Amalaki, Āmalakī, Āmalaki: 18 definitions


Amalaki means something in Hinduism, Sanskrit, Buddhism, Pali, Marathi, Tamil. If you want to know the exact meaning, history, etymology or English translation of this term then check out the descriptions on this page. Add your comment or reference to a book if you want to contribute to this summary article.

In Hinduism

Ayurveda (science of life)

Source: Wisdom Library: Āyurveda and botany

1) Āmalakī (आमलकी) is a Sanskrit word referring to the “emblic myrobalan”, a species of tree of the family Phyllanthaceae, and is used throughout Ayurvedic literature such as the Caraka-saṃhitā. The official botanical name of the plant is Phyllanthus emblica and is commonly known in English as the “myrobalan”, “Indian gooseberry” or the “Malacca tree”. In traditional Indian medicine, the dried and fresh fruits are used for various medicinal recipies.

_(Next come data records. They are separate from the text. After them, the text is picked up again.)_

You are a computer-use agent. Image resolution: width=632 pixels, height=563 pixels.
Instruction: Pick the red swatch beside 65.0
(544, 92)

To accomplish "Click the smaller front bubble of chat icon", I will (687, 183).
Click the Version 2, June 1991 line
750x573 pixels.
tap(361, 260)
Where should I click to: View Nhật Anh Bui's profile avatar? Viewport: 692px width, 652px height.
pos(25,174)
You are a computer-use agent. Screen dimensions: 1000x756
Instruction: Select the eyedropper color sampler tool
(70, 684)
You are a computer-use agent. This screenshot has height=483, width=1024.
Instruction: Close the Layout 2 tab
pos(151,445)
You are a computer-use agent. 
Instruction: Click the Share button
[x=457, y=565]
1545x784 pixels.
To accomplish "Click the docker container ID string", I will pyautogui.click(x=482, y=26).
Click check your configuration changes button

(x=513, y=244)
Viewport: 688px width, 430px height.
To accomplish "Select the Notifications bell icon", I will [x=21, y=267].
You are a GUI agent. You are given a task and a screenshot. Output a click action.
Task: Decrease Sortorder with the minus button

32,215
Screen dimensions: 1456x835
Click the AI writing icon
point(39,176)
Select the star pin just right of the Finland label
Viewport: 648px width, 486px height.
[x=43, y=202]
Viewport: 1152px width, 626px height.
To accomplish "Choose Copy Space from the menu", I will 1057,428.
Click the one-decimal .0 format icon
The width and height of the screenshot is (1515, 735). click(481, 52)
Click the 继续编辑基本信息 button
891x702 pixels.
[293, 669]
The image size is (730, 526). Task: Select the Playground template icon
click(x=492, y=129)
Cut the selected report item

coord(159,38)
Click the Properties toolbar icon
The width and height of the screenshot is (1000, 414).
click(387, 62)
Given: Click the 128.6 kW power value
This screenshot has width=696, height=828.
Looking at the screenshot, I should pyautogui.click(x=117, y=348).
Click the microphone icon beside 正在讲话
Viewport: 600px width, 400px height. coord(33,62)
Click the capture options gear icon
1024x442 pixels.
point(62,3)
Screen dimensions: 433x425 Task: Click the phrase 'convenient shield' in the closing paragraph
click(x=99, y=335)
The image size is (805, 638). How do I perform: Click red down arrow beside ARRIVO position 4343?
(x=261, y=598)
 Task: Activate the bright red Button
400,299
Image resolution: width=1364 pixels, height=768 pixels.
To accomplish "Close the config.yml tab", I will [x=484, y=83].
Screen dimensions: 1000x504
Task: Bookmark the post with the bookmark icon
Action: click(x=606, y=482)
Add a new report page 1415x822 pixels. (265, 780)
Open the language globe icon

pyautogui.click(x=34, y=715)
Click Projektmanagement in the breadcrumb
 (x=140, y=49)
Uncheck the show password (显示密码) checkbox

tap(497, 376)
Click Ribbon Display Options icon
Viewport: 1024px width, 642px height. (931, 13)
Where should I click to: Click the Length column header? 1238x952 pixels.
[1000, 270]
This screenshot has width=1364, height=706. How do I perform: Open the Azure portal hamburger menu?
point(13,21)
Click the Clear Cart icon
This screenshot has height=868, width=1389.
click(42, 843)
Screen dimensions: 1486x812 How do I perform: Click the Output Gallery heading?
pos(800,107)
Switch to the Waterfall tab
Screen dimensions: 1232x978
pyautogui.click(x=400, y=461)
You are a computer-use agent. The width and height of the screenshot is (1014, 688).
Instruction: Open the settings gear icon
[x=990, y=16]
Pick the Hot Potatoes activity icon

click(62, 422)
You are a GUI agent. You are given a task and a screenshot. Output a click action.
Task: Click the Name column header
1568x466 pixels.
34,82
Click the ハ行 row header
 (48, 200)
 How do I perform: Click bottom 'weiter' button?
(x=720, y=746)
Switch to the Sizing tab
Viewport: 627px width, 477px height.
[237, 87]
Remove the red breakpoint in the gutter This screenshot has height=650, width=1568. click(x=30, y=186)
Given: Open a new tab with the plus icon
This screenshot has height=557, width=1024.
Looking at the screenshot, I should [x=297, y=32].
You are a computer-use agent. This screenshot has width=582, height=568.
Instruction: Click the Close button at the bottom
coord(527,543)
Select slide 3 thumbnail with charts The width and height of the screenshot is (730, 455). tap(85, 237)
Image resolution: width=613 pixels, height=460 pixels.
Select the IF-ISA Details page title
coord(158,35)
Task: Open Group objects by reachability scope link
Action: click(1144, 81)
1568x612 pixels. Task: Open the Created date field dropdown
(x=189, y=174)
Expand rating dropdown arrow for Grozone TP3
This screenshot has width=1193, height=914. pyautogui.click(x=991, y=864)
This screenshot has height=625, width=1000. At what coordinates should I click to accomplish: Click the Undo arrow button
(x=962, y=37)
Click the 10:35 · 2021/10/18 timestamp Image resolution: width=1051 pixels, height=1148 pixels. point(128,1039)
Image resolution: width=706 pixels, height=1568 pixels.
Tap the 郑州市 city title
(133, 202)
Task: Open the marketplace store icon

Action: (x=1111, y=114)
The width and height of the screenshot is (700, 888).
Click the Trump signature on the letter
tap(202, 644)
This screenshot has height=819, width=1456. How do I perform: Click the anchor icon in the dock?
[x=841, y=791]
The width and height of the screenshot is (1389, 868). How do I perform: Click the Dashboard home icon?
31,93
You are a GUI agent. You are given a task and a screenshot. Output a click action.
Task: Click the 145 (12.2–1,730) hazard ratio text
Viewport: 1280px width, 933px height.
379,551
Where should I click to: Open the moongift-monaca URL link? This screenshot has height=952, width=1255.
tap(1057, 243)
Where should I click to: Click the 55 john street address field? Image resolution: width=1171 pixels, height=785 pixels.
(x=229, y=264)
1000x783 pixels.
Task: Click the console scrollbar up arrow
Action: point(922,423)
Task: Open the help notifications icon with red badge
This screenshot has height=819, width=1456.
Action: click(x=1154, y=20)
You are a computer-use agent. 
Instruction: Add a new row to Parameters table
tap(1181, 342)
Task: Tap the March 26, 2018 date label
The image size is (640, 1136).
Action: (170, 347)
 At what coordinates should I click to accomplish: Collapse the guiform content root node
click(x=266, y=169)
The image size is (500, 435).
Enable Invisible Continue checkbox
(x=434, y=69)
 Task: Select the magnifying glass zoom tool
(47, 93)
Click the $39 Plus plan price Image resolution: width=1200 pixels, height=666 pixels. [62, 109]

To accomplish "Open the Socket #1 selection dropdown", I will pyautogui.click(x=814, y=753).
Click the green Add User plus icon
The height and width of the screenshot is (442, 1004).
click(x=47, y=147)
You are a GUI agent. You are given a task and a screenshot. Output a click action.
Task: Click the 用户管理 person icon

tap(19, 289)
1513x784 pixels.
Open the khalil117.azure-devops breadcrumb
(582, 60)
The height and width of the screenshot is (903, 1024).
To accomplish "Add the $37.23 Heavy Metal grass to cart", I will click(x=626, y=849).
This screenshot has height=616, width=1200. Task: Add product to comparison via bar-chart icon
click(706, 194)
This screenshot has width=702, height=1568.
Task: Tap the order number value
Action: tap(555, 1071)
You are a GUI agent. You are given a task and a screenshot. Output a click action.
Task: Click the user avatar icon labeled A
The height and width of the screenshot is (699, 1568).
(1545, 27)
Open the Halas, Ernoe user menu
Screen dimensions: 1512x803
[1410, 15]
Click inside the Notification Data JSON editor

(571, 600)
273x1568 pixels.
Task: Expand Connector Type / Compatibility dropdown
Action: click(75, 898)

2) Āmalakī (आमलकी):—Another name for Dhātrī (Emblica officinalis), a species of medicinal plant and used in the treatment of fever (jvara), as described in the Jvaracikitsā (or “the treatment of fever”) which is part of the 7th-century Mādhavacikitsā, a Sanskrit classical work on Āyurveda. In this work, the plant is mentioned being part of the Triphalā group of medicinal drugs.

Source: Google Books: Essentials of Ayurveda

Āmalakī (आमलकी).—The Sanskrit name for an important Ayurvedic drug.—It is also known as ‘Dhātrī’ because it nurses the people and protects them against diseases. The fruit of āmalakī destroys mainly pitta and is vṛṣya (semen-promoting) and balya (general tonic).

Source: PMC: Ayurvedic management of postlumbar myelomeningocele surgery

Among Triphalā, Caraka identifies Āmalaki (Emblica officinalis) to be the best fruit bestowed with Vayassthāpana activity (youth retaining activity). Both harītakī and āmalakī are attributed with Medhya property.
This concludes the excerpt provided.